- Directions for this task
Exact copies of all the entries are required, and no pictures should appear in them.

Data records:
▽

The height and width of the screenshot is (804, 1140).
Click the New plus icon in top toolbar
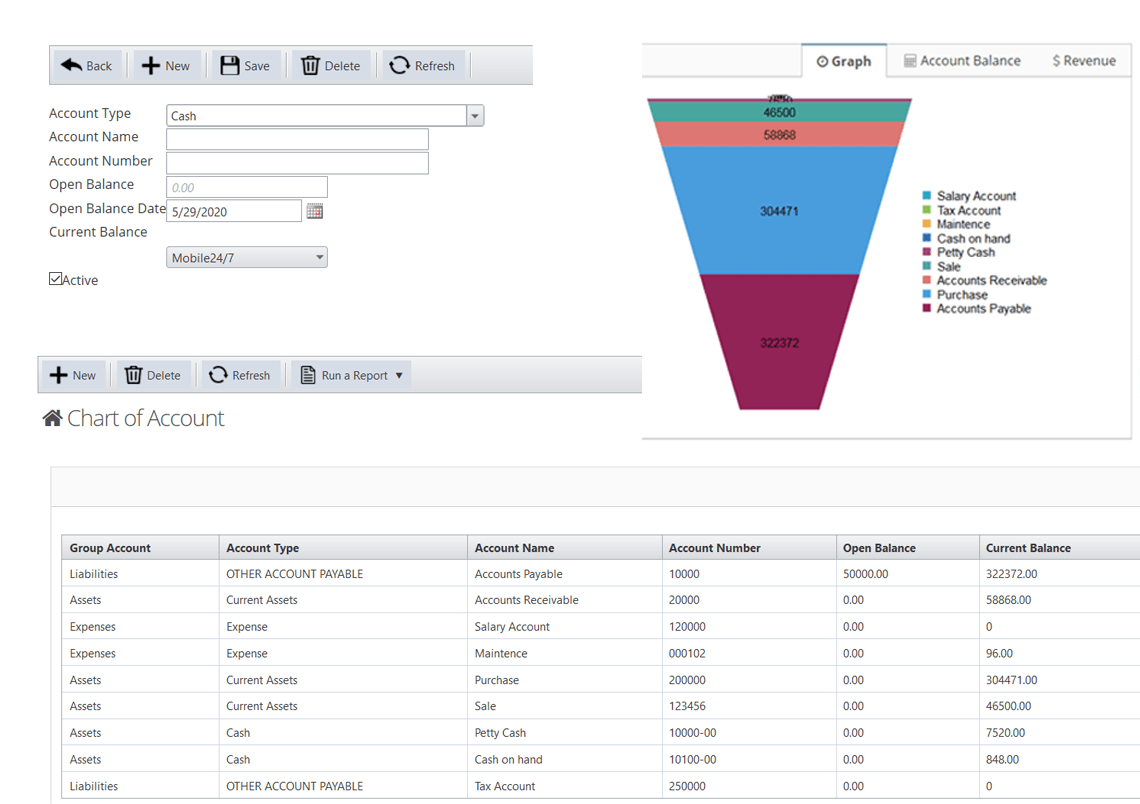(149, 64)
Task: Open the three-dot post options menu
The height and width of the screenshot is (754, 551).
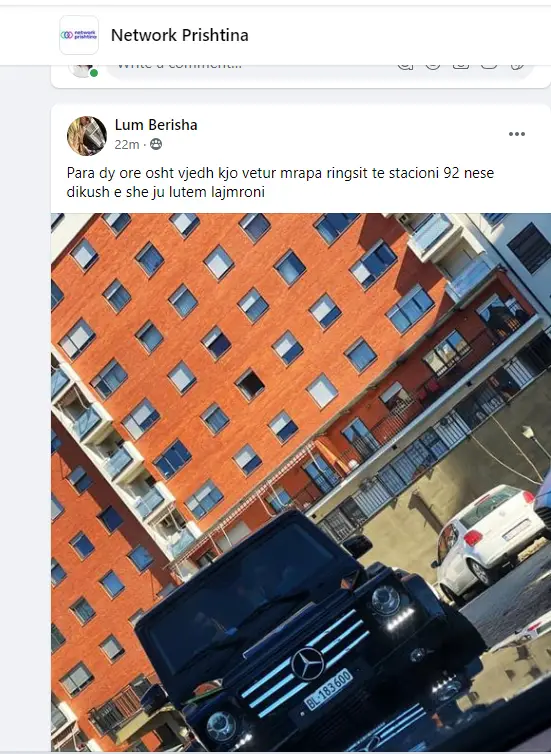Action: (517, 134)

△

- Task result
The height and width of the screenshot is (804, 1140).
Click the New plus icon in top toolbar
(149, 64)
Task: Open the three-dot post options menu
The height and width of the screenshot is (754, 551).
Action: (517, 134)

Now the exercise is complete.